How will Christians under pressure for their faith celebrate Christmas? In the first of our series we hear from Pakistan and Iraq.
Pakistan: Pattern of suicide attacks during festivals
This is the fourth time in three years that suicide bombers have targeted churches or gatherings around Christian festivals. Last Sunday (17 Dec) at least two suicide bombers attacked a service at a Methodist church in Quetta, leaving 11 dead and 50 injured.
“Security will be tight around churches across the country and the mood will on this Christmas be sober than jubilant, because we are grieved over the Quetta incident,” the Bishop of Multan, Leo Paul, told World Watch Monitor.
A Supreme Court judgment in 2014 ruled that the government should create a security force to protect non-Muslim places of worship, but it has done the opposite, and is obliging churches and others to provide their own security measures such as CCTV. But the Christian community in Pakistan is extremely poor and many congregations have been unable to do this.
At Bethel Memorial Methodist Church in Quetta, the busy Advent and Christmas programme of services has been interrupted by the funerals held on Monday for those killed in the previous day’s horror. But its pastor Simon Bashir told World Watch Monitor: “Church members are still resolute to continue with our church programme.

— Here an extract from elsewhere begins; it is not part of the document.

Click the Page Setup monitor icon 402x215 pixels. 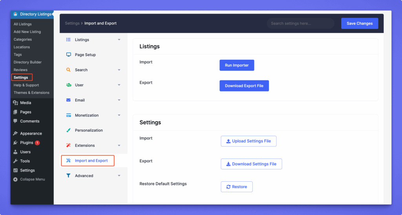pyautogui.click(x=68, y=55)
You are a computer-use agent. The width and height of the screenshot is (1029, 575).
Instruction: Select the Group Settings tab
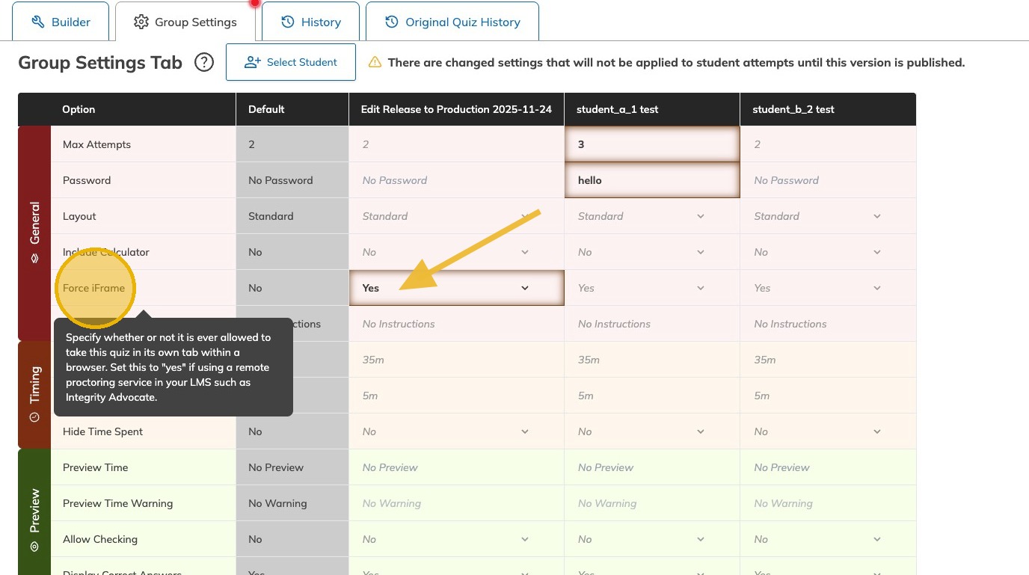pos(185,22)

We will mark our Lord Jesus Christ’s birth with full vigour, honour and solemnity.”
Security agencies are on high alert for Christmas. This Easter, security forces foiled a “major” terrorist plot against Christians in Lahore, home to the largest population of Pakistani Christians. The previous year a suicide attack took place on a park in Lahore, killing 340 people, mostly Christians celebrating Easter. Just before Easter 2015, around 25 people were killed in suicide attacks on two churches in a Christian neighbourhood in Lahore.
Iraq: Joy as families return
Some 6,330 families, around one-third of all those who fled Iraq’s Nineveh Plains to escape Islamic State jihadists in 2014, have now returned, according to the charity Aid to the Church in Need.
But many Christians are returning to homes that have been badly damaged and churches that have been desecrated, and there is a long road ahead to material recovery. More troubling is that many Christians believe the ideology of IS still hangs over the region. Sako said last week that a Sunni cleric in Kirkuk, which never fell to IS, recently described Christians as “infidels”, and a similar message was emanating from some mosques in the northern Kurdish region, meaning the threat to Iraqi Christians and other minority faith groups persists.
Merna (pictured) explains that even though families suffered during the three years they were in exile, this year will be different because people are happy to be back home.